| Work item |
Print exactly the lines below between the line holding "Task: Open the help question mark icon" and the line holding "Task: Change the View 100% size selector", inclusive, and nothing more.

(Stored items)
====

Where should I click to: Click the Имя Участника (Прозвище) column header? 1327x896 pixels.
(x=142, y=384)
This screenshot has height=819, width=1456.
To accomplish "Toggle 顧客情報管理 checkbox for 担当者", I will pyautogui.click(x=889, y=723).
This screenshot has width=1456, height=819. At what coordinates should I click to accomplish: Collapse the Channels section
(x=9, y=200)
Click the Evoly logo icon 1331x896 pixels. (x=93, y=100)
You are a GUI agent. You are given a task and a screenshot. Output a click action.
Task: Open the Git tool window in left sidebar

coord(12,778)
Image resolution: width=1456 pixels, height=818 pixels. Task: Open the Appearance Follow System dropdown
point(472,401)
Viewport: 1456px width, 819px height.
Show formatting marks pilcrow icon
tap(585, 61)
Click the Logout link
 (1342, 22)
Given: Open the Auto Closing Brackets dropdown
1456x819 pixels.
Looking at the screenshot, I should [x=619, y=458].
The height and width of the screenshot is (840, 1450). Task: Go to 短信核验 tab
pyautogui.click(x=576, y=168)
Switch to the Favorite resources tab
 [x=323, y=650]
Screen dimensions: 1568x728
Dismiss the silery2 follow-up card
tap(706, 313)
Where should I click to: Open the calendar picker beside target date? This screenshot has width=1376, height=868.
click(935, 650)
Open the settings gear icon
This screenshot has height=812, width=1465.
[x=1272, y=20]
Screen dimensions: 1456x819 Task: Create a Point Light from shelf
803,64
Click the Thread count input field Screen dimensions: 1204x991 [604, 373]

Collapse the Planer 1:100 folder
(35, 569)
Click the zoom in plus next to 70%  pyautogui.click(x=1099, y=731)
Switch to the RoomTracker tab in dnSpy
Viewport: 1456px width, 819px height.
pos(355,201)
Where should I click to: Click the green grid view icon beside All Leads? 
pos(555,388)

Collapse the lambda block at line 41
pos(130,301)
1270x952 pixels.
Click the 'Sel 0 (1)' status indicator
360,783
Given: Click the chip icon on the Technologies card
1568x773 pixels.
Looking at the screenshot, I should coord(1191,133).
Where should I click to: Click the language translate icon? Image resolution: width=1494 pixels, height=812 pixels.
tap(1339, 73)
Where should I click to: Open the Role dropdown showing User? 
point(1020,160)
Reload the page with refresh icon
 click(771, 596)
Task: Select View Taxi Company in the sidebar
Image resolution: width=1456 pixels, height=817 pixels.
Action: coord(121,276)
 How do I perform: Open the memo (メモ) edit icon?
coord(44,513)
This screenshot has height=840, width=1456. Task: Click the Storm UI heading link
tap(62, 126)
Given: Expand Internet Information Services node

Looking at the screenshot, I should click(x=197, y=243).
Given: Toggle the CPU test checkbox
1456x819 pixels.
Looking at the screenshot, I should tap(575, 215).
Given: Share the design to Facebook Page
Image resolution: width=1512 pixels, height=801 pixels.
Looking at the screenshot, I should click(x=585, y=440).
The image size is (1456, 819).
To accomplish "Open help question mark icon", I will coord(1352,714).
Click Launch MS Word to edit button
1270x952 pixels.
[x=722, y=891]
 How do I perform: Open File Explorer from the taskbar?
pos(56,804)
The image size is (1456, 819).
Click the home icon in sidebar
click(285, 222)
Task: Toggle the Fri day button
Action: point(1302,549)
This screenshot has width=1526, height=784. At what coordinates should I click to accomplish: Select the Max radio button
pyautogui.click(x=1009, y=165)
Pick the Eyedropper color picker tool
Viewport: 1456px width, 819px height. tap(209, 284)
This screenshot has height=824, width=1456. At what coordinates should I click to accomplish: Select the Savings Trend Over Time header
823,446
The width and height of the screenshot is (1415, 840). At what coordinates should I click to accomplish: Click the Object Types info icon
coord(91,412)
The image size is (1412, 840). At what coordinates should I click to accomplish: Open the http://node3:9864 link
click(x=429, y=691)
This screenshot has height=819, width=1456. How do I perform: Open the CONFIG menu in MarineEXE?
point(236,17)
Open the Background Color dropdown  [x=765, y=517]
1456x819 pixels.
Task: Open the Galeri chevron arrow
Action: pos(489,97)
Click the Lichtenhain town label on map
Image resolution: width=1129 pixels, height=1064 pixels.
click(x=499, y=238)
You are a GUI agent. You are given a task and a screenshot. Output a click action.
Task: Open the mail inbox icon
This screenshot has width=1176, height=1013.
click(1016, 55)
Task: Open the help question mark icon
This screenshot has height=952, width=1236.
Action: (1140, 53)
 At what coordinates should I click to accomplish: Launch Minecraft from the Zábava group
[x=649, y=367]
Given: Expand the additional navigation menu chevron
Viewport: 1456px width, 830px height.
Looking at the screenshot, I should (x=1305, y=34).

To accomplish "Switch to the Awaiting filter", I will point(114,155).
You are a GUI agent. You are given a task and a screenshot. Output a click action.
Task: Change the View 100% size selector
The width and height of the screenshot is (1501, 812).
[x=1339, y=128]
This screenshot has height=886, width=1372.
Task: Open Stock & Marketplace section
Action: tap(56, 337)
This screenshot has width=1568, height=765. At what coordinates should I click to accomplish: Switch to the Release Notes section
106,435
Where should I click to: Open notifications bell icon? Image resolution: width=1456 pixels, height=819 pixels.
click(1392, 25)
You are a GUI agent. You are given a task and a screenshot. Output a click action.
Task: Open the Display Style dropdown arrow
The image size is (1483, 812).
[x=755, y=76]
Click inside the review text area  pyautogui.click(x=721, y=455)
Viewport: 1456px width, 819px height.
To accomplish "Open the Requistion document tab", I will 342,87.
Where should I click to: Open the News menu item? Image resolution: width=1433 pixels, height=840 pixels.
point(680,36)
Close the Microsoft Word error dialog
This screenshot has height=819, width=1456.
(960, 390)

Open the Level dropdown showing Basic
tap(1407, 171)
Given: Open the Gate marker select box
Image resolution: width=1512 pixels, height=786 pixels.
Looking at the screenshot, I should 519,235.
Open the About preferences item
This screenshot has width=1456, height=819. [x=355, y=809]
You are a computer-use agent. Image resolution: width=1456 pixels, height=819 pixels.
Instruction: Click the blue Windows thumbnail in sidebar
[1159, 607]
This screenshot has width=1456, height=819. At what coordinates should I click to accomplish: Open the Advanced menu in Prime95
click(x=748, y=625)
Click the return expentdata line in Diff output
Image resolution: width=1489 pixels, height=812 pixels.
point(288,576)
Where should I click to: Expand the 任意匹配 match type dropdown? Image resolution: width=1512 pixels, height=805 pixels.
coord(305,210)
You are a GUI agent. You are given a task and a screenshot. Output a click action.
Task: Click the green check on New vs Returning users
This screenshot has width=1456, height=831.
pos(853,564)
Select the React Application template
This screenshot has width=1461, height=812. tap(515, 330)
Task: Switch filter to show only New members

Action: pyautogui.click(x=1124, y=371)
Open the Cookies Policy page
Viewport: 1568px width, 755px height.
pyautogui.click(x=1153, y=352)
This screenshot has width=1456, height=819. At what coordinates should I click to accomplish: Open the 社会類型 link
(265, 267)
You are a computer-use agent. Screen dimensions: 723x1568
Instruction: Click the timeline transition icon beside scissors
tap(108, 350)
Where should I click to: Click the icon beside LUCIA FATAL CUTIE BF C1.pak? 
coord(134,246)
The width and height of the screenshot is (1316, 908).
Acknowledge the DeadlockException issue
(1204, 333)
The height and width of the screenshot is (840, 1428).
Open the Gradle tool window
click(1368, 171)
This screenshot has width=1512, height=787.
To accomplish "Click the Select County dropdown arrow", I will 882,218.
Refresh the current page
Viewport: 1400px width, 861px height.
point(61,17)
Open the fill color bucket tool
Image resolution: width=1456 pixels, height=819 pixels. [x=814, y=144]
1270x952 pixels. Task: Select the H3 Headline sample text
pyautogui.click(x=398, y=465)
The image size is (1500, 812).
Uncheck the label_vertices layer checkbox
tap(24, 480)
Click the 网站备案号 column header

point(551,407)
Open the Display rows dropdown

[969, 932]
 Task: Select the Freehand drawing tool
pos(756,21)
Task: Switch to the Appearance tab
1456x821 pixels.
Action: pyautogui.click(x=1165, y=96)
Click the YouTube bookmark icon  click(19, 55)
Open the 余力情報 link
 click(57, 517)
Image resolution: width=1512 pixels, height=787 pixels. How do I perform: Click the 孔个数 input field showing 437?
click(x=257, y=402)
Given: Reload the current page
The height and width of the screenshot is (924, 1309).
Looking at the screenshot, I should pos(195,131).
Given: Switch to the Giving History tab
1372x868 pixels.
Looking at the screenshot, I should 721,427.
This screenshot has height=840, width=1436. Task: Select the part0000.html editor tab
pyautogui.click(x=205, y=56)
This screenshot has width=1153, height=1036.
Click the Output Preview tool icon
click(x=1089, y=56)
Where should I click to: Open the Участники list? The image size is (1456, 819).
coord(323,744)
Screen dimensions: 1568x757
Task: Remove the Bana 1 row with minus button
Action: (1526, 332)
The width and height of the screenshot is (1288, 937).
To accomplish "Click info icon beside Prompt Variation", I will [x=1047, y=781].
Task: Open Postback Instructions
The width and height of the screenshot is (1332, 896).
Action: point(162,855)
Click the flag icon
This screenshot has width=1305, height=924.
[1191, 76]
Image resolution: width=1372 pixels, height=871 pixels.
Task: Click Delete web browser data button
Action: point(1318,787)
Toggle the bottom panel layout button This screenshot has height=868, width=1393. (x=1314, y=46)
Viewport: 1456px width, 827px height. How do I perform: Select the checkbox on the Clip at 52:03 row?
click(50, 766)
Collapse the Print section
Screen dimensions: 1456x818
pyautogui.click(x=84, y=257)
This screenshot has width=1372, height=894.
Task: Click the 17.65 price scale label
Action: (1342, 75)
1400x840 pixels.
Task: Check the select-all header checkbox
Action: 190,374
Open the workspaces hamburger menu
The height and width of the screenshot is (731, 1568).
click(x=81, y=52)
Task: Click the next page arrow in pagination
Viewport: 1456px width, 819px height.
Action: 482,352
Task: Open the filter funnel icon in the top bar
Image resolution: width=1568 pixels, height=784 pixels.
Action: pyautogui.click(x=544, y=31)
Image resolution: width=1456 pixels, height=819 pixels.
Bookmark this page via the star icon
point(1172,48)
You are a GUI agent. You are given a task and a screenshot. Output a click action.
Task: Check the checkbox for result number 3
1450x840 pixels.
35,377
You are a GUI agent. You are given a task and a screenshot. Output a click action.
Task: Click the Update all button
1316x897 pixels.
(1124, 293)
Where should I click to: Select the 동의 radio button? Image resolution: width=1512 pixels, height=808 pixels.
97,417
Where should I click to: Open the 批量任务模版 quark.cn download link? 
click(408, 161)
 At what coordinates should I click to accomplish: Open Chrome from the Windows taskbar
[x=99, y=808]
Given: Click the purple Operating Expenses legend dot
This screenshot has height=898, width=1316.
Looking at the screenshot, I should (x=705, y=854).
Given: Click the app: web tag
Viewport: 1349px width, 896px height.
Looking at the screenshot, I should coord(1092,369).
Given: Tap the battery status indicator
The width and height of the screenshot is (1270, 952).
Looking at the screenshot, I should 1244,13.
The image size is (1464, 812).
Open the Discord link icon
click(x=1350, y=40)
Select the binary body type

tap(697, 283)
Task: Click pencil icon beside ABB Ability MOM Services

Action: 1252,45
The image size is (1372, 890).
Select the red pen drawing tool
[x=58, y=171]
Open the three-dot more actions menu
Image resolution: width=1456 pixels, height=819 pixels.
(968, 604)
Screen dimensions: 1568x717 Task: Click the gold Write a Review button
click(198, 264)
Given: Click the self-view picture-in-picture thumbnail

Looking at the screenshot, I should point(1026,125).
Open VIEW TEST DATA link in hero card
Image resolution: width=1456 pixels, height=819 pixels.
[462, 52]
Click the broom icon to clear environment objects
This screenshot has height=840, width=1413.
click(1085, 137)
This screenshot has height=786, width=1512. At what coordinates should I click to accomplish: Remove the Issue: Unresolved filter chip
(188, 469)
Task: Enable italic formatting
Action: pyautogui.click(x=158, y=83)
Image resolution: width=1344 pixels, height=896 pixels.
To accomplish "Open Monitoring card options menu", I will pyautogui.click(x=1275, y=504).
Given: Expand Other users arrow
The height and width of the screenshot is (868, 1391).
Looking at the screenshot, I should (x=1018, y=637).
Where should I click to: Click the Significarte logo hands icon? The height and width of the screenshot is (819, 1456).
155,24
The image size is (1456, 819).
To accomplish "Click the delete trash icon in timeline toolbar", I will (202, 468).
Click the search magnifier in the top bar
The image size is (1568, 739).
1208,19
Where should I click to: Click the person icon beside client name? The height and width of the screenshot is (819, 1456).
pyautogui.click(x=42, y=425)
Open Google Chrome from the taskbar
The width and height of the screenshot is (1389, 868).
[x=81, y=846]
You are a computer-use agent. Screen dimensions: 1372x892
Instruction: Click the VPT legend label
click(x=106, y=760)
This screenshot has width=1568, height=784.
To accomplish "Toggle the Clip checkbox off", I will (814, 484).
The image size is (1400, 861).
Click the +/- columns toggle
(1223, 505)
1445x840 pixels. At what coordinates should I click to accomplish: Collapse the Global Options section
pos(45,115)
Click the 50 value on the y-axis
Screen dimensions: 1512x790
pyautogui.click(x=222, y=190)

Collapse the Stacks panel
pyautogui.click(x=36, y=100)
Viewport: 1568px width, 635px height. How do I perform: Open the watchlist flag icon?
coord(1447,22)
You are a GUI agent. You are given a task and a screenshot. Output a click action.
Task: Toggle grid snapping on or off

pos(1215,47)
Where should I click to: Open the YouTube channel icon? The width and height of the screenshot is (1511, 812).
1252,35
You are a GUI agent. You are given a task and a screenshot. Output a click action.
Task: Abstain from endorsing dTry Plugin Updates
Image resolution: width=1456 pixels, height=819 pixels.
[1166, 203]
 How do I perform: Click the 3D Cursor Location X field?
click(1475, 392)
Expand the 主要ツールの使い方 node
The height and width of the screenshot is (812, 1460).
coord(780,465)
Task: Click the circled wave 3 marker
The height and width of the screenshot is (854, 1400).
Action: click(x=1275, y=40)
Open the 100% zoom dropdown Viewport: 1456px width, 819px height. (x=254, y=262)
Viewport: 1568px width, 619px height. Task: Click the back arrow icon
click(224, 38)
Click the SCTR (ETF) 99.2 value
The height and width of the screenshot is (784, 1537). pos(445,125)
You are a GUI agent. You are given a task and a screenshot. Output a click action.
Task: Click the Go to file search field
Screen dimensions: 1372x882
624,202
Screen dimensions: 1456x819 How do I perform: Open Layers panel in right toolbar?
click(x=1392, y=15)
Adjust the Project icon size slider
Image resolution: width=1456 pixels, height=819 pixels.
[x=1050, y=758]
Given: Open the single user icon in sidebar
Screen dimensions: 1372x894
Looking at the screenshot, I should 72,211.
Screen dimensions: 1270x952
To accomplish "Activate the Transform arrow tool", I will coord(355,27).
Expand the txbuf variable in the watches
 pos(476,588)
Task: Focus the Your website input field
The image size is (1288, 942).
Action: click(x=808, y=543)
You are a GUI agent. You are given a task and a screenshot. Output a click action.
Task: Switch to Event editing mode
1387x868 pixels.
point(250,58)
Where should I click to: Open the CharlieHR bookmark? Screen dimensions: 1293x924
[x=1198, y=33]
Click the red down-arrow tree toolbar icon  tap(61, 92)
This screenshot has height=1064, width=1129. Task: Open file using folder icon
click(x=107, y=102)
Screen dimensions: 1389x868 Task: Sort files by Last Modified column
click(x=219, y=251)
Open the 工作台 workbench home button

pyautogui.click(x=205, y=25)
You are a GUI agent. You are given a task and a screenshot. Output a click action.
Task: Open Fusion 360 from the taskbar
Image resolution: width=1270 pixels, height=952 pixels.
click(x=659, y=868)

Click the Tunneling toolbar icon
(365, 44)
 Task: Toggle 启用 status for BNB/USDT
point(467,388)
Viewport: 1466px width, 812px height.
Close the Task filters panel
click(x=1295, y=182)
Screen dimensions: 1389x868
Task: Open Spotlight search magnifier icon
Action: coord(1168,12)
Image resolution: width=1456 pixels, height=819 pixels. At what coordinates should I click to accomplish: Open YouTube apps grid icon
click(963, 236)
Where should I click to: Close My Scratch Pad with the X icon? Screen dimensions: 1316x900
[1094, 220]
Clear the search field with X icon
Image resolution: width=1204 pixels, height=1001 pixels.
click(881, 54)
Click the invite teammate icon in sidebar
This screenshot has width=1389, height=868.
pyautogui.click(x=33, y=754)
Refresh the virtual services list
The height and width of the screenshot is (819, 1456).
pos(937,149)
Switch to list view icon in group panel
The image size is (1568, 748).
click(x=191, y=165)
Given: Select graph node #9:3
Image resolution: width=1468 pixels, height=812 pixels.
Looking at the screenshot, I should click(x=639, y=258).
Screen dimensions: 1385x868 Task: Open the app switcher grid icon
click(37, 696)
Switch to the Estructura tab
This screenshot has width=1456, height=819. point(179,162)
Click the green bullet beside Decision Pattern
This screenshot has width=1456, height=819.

====

| Answer to this task |
Task: Open the help question mark icon
This screenshot has height=952, width=1236.
Action: (1140, 53)
 At what coordinates should I click to accomplish: Launch Minecraft from the Zábava group
[x=649, y=367]
Given: Expand the additional navigation menu chevron
Viewport: 1456px width, 830px height.
Looking at the screenshot, I should (x=1305, y=34).

To accomplish "Switch to the Awaiting filter", I will point(114,155).
You are a GUI agent. You are given a task and a screenshot. Output a click action.
Task: Change the View 100% size selector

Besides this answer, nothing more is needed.